Security researcher discovers how to send unlimited HTTP requests with the same client
An IP spoofing vulnerability in Django REST allowed attackers to circumvent the framework’s throttling feature, which is supposed to protect applications against mass requests.
Django REST is a popular toolkit for developing web APIs and is used by Mozilla, Red Hat, and Heroku among others. It has a throttling feature that controls the rates of requests a client can make to the API.
This feature is meant to protect applications against bot activity, denial-of-service attacks, and malicious activities such as brute-force attempts on login pages, one-time passwords, and password reset pages.
Spoofing the IP address
Django REST uses IP addresses to identify clients and apply the throttling request limits. However, according to security researcher Hosein Vita, clients can trick the server and mask their IP address by changing their request headers.
“Django use WSGI (web server gateway interface) to communicate with web application and X-Forwarded-For HTTP header and REMOTE_ADDR WSGI variable are used to uniquely identify client IP addresses for throttling,” he told The Daily Swig.

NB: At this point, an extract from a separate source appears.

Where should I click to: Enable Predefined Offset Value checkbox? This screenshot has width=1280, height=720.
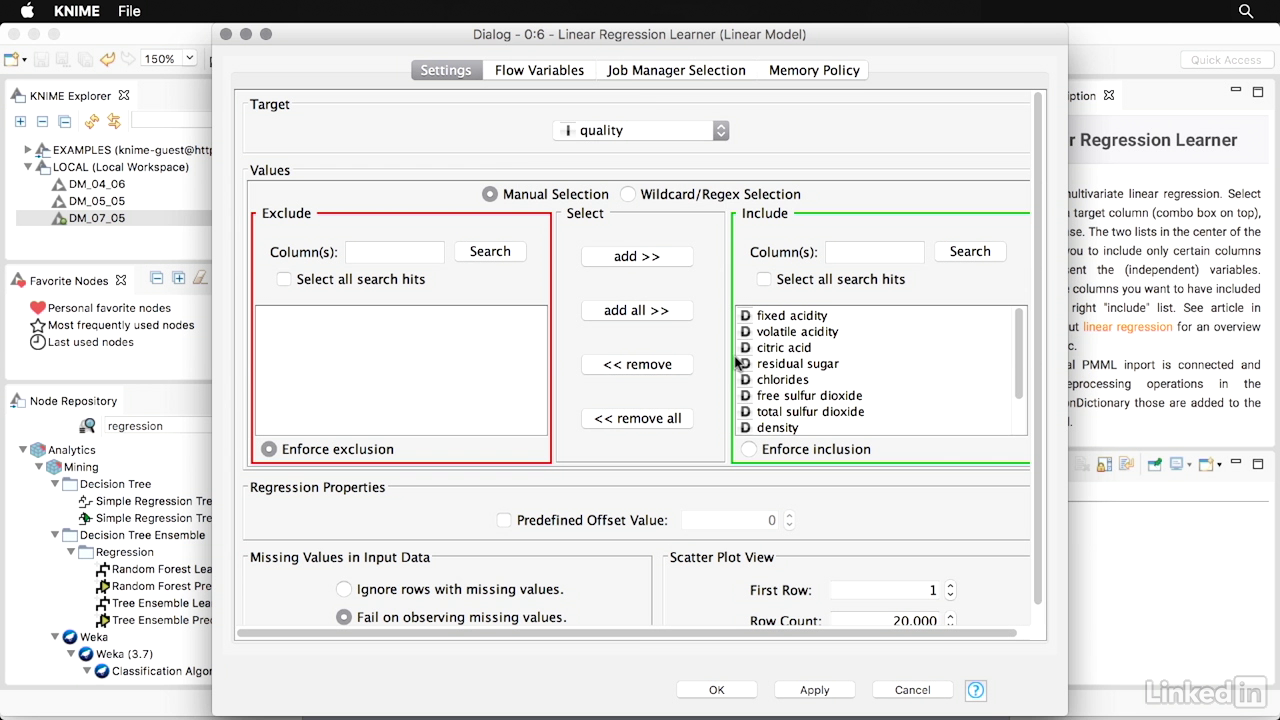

Therefore, if a web request includes the X-Forwarded-For header, the server will consider it to be the client’s IP address. By using different values for the X-Forwarded-For, Vita was able to send unlimited requests with the same client.
According to Vita’s write-up of the bug, the scheme only works for unauthenticated requests. APIs that require user authentication take both the user’s ID and the IP address into account when throttling, so IP spoofing is not enough to circumvent the request limits.
From DDoS to OTP cracking
Vita said that the attack needs no special access to the server and an attacker who “can just see the website can abuse this method.”
Its immediate impact can be DDoS attacks by flooding Django servers with spoofed requests. But it can also serve for other purposes such as circumventing defenses against brute-force attacks on login pages. In fact, Vita discovered the bug while pen testing an application that had a one-time password login page.
“You could log in [to the application] with OTP but I got blocked after many attempts,” he said. “After my research, I used X-Forwarded-For header and again I could send requests but after some attempts, again I got blocked.”
The researcher added: “From my previous background in Django, I guessed it could get bypassed by changing the value of X-Forwarded-For header, and you could send 30 requests with each IP. Then I checked that in my Django API and it was correct.”
The Daily Swig reached out to the Django REST team for comments on the vulnerability. We will update this article if we hear back from them.
In the meantime, Vita has suggested relying on complementary techniques to secure applications against brute-force attacks.
“Always use other aspects of security measures as secondary methods,” he said. “Use Captcha or other related methods to reduce attacks like this in important endpoints. For OTPs, use a token for each generated OTPs.”